Reply to “Packed Red Blood Cells Accumulate Oxidative Stress With Increased Storage Duration”

Reply:

We read with interest the letter to the editor concerning our recent manuscript (1). In this series of experiments, we examined the effect of previous cryopreservation of packed red blood cells (pRBCs) on the subsequent development of several aspects of the red blood cell storage lesion in units thawed and prepared for transfusion. We examined several parameters, including erythrocyte counts, pH, red blood cell count, potassium concentration, free hemoglobin, osmotic fragility, phosphatidylserine exposure, and microparticle accumulation. Our results indicate that the post-thaw characteristics of previously frozen pRBCs differ from those units stored under standard conditions and that strategies to attenuate the red blood cell storage lesion in these units may allow prolonged post-thaw storage and transfusion.

In the preceding letter, Preston et al note that we did not measure oxidation reduction potential in our study. They emphasize that one major mechanism of the red blood cell storage lesion is the accumulation of oxidative stress.
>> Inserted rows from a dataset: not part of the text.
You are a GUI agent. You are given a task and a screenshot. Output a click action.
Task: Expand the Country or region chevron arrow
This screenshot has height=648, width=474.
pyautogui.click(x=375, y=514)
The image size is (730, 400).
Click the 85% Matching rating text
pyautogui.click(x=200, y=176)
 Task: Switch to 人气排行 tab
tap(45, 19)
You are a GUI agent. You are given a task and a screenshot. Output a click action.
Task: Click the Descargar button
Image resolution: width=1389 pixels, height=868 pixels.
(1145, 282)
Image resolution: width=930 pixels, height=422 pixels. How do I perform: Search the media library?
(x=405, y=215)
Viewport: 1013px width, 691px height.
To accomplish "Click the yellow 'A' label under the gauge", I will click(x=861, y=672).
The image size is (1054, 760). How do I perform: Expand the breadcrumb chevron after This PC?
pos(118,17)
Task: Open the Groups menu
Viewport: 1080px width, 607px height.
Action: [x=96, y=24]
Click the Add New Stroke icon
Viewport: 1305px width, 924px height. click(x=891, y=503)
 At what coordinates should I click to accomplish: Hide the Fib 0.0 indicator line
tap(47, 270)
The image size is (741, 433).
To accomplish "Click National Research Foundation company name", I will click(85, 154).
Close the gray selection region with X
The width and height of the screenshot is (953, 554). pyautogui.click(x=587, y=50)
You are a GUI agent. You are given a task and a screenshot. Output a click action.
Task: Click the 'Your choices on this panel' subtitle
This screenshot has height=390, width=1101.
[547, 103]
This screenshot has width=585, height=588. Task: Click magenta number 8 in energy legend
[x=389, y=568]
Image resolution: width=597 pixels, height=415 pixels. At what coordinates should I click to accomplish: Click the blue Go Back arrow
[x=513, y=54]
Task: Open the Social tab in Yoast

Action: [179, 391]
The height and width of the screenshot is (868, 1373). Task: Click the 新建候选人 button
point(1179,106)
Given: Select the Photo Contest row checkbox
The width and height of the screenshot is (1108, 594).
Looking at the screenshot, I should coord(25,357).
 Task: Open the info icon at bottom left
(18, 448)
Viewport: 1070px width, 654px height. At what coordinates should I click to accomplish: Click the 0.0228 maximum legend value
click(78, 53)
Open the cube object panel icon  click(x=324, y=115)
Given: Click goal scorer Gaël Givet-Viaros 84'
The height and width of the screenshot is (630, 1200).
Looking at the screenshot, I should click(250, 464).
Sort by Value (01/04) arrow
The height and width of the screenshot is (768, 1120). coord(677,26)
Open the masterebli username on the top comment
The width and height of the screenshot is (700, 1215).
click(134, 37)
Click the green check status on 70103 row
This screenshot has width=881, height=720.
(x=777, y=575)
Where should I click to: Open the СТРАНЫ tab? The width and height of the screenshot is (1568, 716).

They present data demonstrating that the oxidation-reduction potential of plasma is increased with the duration of pRBC unit storage under standard conditions.

We agree and applaud the author’s application of a novel platform for measuring oxidation-reduction potential to evaluate aspects of the red blood cell storage lesion. An understanding of this parameter would add additional insight into the potential harm that may result from transfusing stored pRBC units. We agree with the authors that further exploration of this platform’s utility to evaluate the oxidation-reduction potential under various pRBC storage periods and conditions is warranted. One concern is that the data they present evaluated the oxidation-reduction potential in plasma only and did not include the erythrocyte component of pRBCs. In practice, the entire unit is transfused and there could be a discrepancy between the supernatant alone as compared with the supernatant plus erythrocytes due to intracellular glutathione regulation. In addition, oxidation-reduction potential may vary with pH. As we have recently demonstrated, pH decreases during pRBC storage (2).

We look forward to further studies examining the oxidation-reduction potential in stored pRBC units as well as the impact of these factors upon the inflammatory response in transfusion recipients.